Healthcare-related interest groups seized on the National Committee for Quality Assurance's recent invitation to comment on its new blueprint for evaluating health plans.
The NCQA said it received responses from 260 organizations representing providers, purchasers, public health agencies and public advocates during the two-month comment period that followed the July release of an expanded Health Plan Employer Data and Information Set. The comment period ended Sept. 3.
That feedback made enough impact to prompt the NCQA, a Washington-based healthcare evaluation agency, to revise and re-evaluate some of the 75 measures drafted for HEDIS' latest incarnation.
The NCQA plans to release a summary of changes made to the final HEDIS draft by the end of this month, said Carolyn Cocotas, the agency's assistant vice president for new-measure development.
But final touches still are being made to the measurement lineup and the corresponding technical specifications for collecting data on each measure, a result of comments from various organizations, she said.
The NCQA declined to give details of the revisions until the final document is released. But Cocotas gave an advance overview of the changes prompted by issues the organizations raised.
Comments and criticism involving two measures in the draft proposal were enough to cast doubt on their readiness and prompted the NCQA to recall them for additional scrutiny, Cocotas said. Some specific elements of other measures were changed to account for possible unintended negative effects on the provision of care, she said.
A yearlong study the NCQA conducted of the best measures the industry had to offer resulted in a two-tiered lineup of health-plan measures.
One tier was composed of rigorously tested and ready-to-go measures; the other was a list of measures that fulfill important and unmet evaluation needs but are still unproven and unrefined.
Generally a measure was consigned to the testing tier because of technical problems associated with capturing the necessary data or because of serious concerns over whether the measure was the best way to evaluate a certain clinical area.
In other cases, a debate arose over the frequency of actions such as medical screenings. The act of specifying how often a screening should be done by health plans has medical and cost implications, Cocotas said.
The screening of diabetic patients for damage to their retinas was one such service that got caught in a tug of war between medical necessity and wastefulness.
According to medical consensus, diabetics in more advanced stages of eye disease require eye exams every year, while those with mild or no eye disease can be safely screened every other year.
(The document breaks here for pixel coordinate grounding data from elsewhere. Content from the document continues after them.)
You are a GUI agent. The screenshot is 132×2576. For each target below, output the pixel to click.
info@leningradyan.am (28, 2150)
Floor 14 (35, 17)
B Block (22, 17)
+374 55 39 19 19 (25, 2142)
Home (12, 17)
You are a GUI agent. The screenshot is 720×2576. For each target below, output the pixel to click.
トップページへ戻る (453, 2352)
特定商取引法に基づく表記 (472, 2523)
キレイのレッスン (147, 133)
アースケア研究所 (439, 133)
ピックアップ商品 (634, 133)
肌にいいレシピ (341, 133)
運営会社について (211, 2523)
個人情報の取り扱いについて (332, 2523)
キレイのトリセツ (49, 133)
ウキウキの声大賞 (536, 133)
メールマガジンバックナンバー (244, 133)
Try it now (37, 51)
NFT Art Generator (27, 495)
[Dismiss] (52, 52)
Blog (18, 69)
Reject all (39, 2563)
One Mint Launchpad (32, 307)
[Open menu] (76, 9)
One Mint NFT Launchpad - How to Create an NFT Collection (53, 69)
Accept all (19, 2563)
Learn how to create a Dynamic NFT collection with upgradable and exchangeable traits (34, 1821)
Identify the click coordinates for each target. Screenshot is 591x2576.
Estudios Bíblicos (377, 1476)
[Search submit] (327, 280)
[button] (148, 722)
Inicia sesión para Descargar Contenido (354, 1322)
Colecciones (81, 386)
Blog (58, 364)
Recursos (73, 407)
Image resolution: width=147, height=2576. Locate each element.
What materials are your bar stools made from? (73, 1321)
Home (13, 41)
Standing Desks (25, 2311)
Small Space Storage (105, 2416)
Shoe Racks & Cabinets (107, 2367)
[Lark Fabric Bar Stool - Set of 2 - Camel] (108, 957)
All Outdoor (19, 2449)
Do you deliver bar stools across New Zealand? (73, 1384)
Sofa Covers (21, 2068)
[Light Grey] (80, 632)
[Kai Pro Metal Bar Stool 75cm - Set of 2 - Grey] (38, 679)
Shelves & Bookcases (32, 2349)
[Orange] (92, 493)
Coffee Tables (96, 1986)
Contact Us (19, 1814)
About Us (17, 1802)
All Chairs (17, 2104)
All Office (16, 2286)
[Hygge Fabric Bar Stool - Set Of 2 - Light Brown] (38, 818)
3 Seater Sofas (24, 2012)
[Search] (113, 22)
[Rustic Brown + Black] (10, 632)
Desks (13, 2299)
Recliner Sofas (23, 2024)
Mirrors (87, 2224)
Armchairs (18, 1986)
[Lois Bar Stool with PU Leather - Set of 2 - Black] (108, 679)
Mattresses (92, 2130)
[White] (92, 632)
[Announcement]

In a previous version of HEDIS, a retinal eye exam was required annually for diabetics. But in the draft of HEDIS 3.0, the measure was changed to capture the percentage of health-plan members with diabetes undergoing at least one eye exam in the past two years. Recent research had established that in many cases, the every-other-year screening frequency had no adverse medical effect on patients and could save on medical costs, Cocotas said.
The description of the measure included a proviso that some diabetics need more frequent screenings, but that didn't satisfy critics who worried that health plans would perceive the HEDIS mark as an industry standard and deny annual screenings to those who needed them, Cocotas said.
Statistical research hasn't progressed to the point where the two classes of diabetics can be identified and different requirements can be made for each, she said. The NCQA is setting its sights on building a measure to capture more effectively the equation of screenings measured against a diabetic's condition.
But because that allowance can't yet be made, the final HEDIS version will go back to the annual requirement for eye exams, Cocotas said.
Besides the comment on issues related to the substance of HEDIS measures, a significant proportion of the feedback had to do with the industry's transition to HEDIS 3.0.
Health plans are struggling with how quickly they can make that transition from current efforts to report multiple sets of measures for different populations, Cocotas said.
Originally devised for commercially insured populations, HEDIS spun off variations during the past few years for the divergent medical needs of Medicaid and Medicare enrollees.
Those discrete slices of the healthcare market are being consolidated and integrated through the HEDIS 3.0 development process.
The tendency is to want to move as quickly as possible to the new measurement system, but some employers may face a trade-off in comparison value, Cocotas said.
The new HEDIS is intended to make plan-to-plan comparisons more viable, but changing to a different program complicates an employer's efforts to build year-to-year comparisons of the health plans with which it contracts.
"You're either going to give up the ability to compare longitudinally or the ability to compare plans," Cocotas said.